I didn’t say anything. Pinky glanced toward the outer office and then came back to me, and I realized I hadn’t heard a peep out of Edna for a while.

He lifted a hand and let it fall on the desk. “So.”

“So,” I said. I got up. “Did you maintain a clip file on Dolores La Marr?”

“Sure. I maintained a clip file on everyone.”

“I want to see it.”

“That’s sixty years ago.”

“I know, but I doubt you threw it away. That was your best shot, as you’ve just finished telling me.”

“It’s not here,” he said, sulking. “In storage.”

“Can you or Edna get it?”

“You mean, today?”

“Why not? It’s not even two o’clock.”

Edna cleared her throat sharply in the other room.

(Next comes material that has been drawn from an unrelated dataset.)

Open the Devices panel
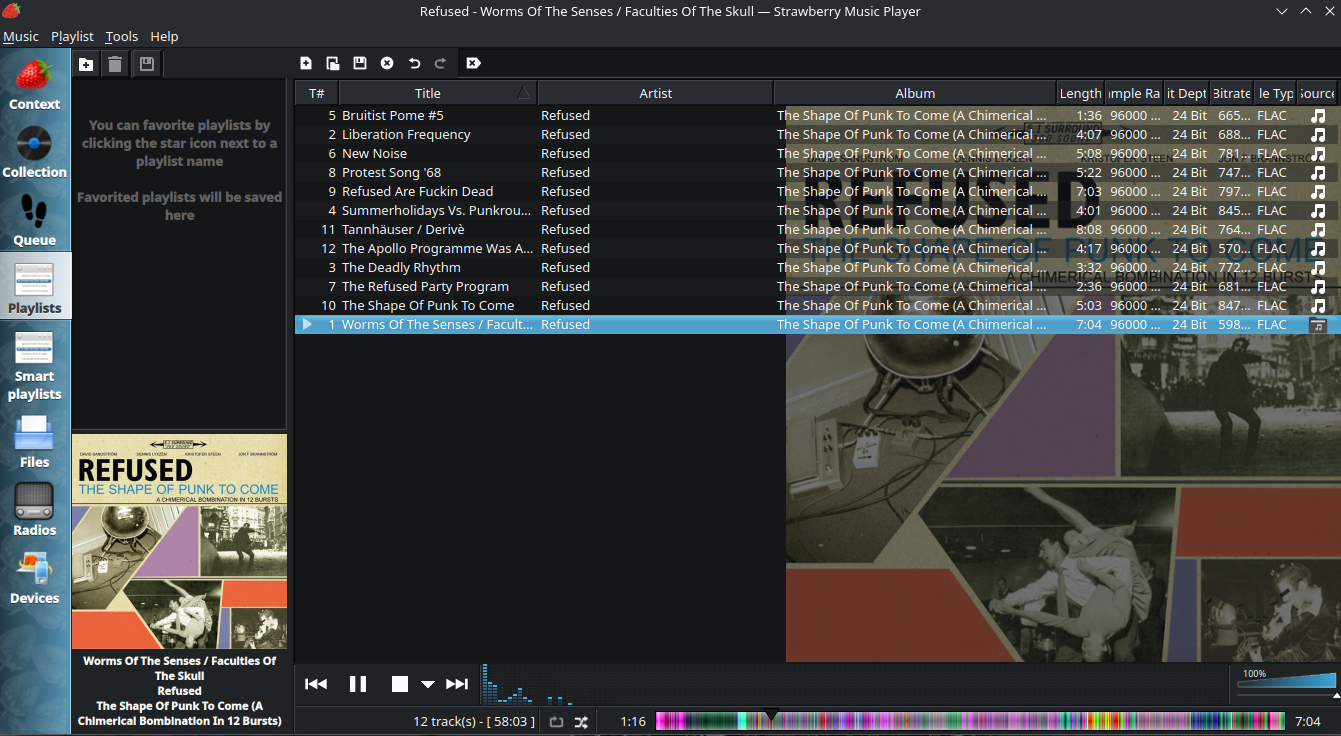 pos(35,577)
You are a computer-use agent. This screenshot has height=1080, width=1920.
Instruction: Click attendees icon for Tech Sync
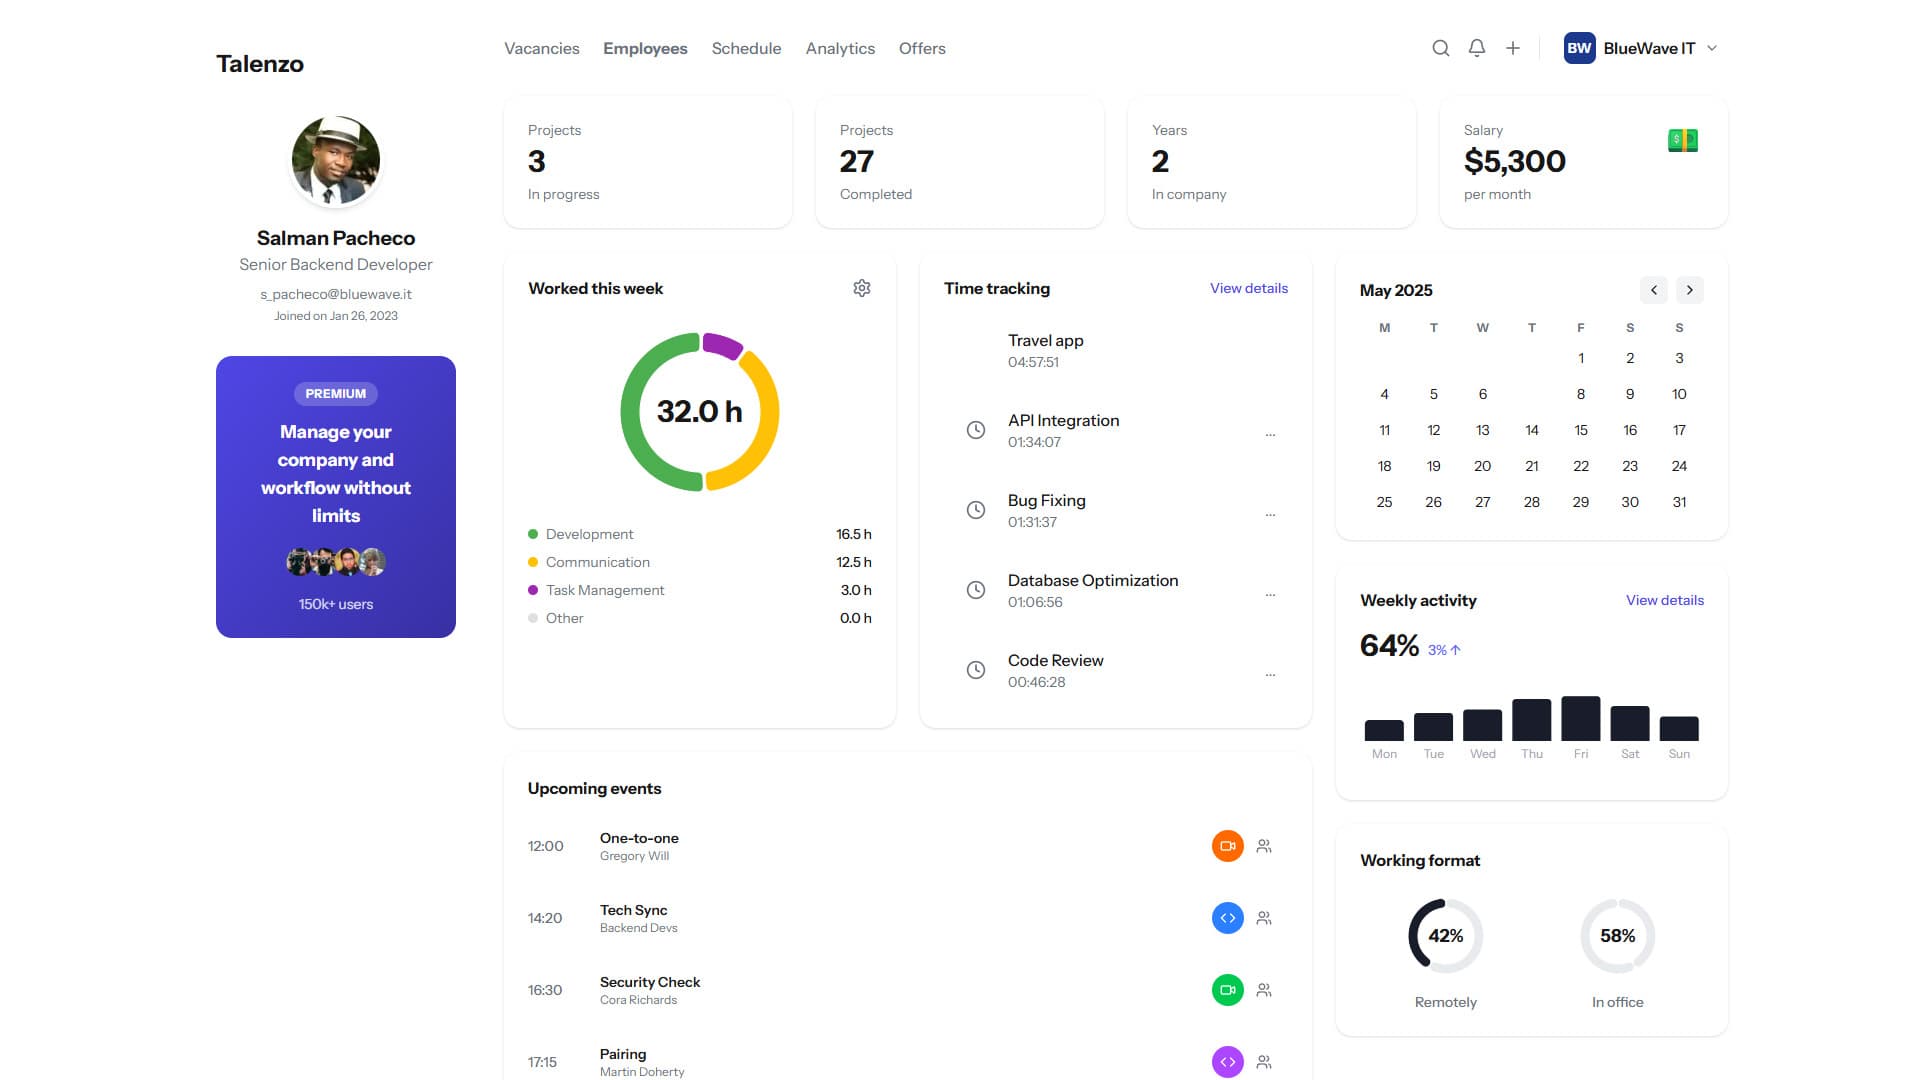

“Yeah,” Pinky said. He licked his lips and blinked. Then he patted his palm on his forehead, which was damp with sweat. “Tell you what. Give me your phone number and I’ll call you when we got it.”

“Today.”

“Sure, yeah, today. Jesus.”

“Great,” I said. I got up. On the way out, I said, “Thanks, Edna.”

While the door was still closing behind me, I heard the buzzer on Edna’s desk. I let the door close and put my ear to it.

“Okay, okay,” Edna said. “I’ll get him for you. Hang onto your horses for a minute.”

I double-timed it down the hall and then slowed, almost to the elevators, as I heard the door open. It stayed open for a moment and then closed, and I knew that Pinky was making his call. Maybe later in the day, I’d find out to whom.

There were no orange trees here, but Dolly was in love with the way the leaves on the California sycamores that rustled just outside her windows, held the light. Three months ago, when she moved into the upper floor of the big Hancock Park duplex, what had caught her attention was the space—seven big, graceful rooms, all hers. But after a few days, she began to see the leaves through the tall, inward-opening windows in the living room, and she got into the habit, on the days she didn’t have to go to the studio, of taking her morning coffee to the couch in front of the windows, where she curled up and lost herself in an orchestra of greens. The green she loved best was the brilliant emerald of the newer leaves when they were lighted from behind by the still-rising sun. When they brought back that high, singing note.